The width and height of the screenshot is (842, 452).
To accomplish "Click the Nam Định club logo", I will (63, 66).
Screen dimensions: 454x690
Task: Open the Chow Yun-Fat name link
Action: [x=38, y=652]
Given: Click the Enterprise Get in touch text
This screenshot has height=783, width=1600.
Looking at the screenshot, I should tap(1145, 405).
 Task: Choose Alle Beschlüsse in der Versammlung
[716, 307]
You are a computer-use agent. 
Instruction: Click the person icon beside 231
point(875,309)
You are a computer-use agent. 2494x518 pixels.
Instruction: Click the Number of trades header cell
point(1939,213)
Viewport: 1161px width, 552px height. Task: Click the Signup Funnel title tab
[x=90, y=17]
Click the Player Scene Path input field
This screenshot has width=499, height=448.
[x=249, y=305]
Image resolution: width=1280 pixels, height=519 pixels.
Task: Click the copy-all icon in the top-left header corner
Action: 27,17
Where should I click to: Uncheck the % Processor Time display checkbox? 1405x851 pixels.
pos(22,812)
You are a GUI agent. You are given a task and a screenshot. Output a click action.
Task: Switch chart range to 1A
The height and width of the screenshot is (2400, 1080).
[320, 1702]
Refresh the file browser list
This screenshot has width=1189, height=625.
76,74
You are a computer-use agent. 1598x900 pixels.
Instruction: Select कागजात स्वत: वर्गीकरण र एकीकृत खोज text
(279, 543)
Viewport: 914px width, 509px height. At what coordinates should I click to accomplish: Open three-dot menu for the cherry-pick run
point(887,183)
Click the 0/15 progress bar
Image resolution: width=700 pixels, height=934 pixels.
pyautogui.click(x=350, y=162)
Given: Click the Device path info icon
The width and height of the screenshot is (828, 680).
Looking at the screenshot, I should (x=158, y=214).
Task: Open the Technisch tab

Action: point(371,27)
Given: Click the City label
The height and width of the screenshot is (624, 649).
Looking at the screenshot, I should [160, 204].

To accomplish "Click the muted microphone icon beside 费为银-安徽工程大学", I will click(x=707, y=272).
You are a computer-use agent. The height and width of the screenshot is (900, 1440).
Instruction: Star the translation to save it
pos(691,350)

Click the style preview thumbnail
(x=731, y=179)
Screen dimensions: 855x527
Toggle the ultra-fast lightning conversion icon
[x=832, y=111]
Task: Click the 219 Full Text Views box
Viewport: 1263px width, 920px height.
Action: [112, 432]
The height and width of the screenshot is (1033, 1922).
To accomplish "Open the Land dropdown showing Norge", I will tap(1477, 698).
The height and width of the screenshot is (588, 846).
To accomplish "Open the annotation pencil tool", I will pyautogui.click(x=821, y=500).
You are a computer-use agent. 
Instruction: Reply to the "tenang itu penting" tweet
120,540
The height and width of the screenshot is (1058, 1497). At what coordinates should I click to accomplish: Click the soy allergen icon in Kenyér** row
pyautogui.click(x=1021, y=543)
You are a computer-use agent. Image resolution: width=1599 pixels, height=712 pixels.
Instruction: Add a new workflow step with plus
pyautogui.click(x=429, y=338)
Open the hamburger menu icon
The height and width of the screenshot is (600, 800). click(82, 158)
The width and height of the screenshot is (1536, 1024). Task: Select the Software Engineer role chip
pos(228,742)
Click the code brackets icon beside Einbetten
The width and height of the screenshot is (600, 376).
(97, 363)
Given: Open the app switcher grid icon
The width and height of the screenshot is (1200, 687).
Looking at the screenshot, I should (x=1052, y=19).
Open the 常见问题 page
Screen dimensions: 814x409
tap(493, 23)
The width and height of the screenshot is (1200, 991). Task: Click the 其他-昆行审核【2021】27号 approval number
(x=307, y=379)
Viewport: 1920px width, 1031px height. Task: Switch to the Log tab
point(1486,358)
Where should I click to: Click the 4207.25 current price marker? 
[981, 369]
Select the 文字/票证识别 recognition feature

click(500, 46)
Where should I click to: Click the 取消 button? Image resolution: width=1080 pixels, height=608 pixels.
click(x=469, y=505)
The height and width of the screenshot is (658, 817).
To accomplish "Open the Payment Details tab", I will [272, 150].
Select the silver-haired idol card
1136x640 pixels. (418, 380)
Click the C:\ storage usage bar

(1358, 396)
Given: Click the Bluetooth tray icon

**What you need to do:** Please write out every line of the data exactly.

**Result for this exercise:**
The width and height of the screenshot is (842, 452).
To accomplish "Click the Nam Định club logo", I will (63, 66).
Screen dimensions: 454x690
Task: Open the Chow Yun-Fat name link
Action: [x=38, y=652]
Given: Click the Enterprise Get in touch text
This screenshot has height=783, width=1600.
Looking at the screenshot, I should tap(1145, 405).
 Task: Choose Alle Beschlüsse in der Versammlung
[716, 307]
You are a computer-use agent. 
Instruction: Click the person icon beside 231
point(875,309)
You are a computer-use agent. 2494x518 pixels.
Instruction: Click the Number of trades header cell
point(1939,213)
Viewport: 1161px width, 552px height. Task: Click the Signup Funnel title tab
[x=90, y=17]
Click the Player Scene Path input field
This screenshot has width=499, height=448.
[x=249, y=305]
Image resolution: width=1280 pixels, height=519 pixels.
Task: Click the copy-all icon in the top-left header corner
Action: 27,17
Where should I click to: Uncheck the % Processor Time display checkbox? 1405x851 pixels.
pos(22,812)
You are a GUI agent. You are given a task and a screenshot. Output a click action.
Task: Switch chart range to 1A
The height and width of the screenshot is (2400, 1080).
[320, 1702]
Refresh the file browser list
This screenshot has width=1189, height=625.
76,74
You are a computer-use agent. 1598x900 pixels.
Instruction: Select कागजात स्वत: वर्गीकरण र एकीकृत खोज text
(279, 543)
Viewport: 914px width, 509px height. At what coordinates should I click to accomplish: Open three-dot menu for the cherry-pick run
point(887,183)
Click the 0/15 progress bar
Image resolution: width=700 pixels, height=934 pixels.
pyautogui.click(x=350, y=162)
Given: Click the Device path info icon
The width and height of the screenshot is (828, 680).
Looking at the screenshot, I should (x=158, y=214).
Task: Open the Technisch tab

Action: point(371,27)
Given: Click the City label
The height and width of the screenshot is (624, 649).
Looking at the screenshot, I should [160, 204].

To accomplish "Click the muted microphone icon beside 费为银-安徽工程大学", I will click(x=707, y=272).
You are a computer-use agent. The height and width of the screenshot is (900, 1440).
Instruction: Star the translation to save it
pos(691,350)

Click the style preview thumbnail
(x=731, y=179)
Screen dimensions: 855x527
Toggle the ultra-fast lightning conversion icon
[x=832, y=111]
Task: Click the 219 Full Text Views box
Viewport: 1263px width, 920px height.
Action: [112, 432]
The height and width of the screenshot is (1033, 1922).
To accomplish "Open the Land dropdown showing Norge", I will tap(1477, 698).
The height and width of the screenshot is (588, 846).
To accomplish "Open the annotation pencil tool", I will pyautogui.click(x=821, y=500).
You are a computer-use agent. 
Instruction: Reply to the "tenang itu penting" tweet
120,540
The height and width of the screenshot is (1058, 1497). At what coordinates should I click to accomplish: Click the soy allergen icon in Kenyér** row
pyautogui.click(x=1021, y=543)
You are a computer-use agent. Image resolution: width=1599 pixels, height=712 pixels.
Instruction: Add a new workflow step with plus
pyautogui.click(x=429, y=338)
Open the hamburger menu icon
The height and width of the screenshot is (600, 800). click(82, 158)
The width and height of the screenshot is (1536, 1024). Task: Select the Software Engineer role chip
pos(228,742)
Click the code brackets icon beside Einbetten
The width and height of the screenshot is (600, 376).
(97, 363)
Given: Open the app switcher grid icon
The width and height of the screenshot is (1200, 687).
Looking at the screenshot, I should (x=1052, y=19).
Open the 常见问题 page
Screen dimensions: 814x409
tap(493, 23)
The width and height of the screenshot is (1200, 991). Task: Click the 其他-昆行审核【2021】27号 approval number
(x=307, y=379)
Viewport: 1920px width, 1031px height. Task: Switch to the Log tab
point(1486,358)
Where should I click to: Click the 4207.25 current price marker? 
[981, 369]
Select the 文字/票证识别 recognition feature

click(500, 46)
Where should I click to: Click the 取消 button? Image resolution: width=1080 pixels, height=608 pixels.
click(x=469, y=505)
The height and width of the screenshot is (658, 817).
To accomplish "Open the Payment Details tab", I will [272, 150].
Select the silver-haired idol card
1136x640 pixels. (418, 380)
Click the C:\ storage usage bar

(1358, 396)
Given: Click the Bluetooth tray icon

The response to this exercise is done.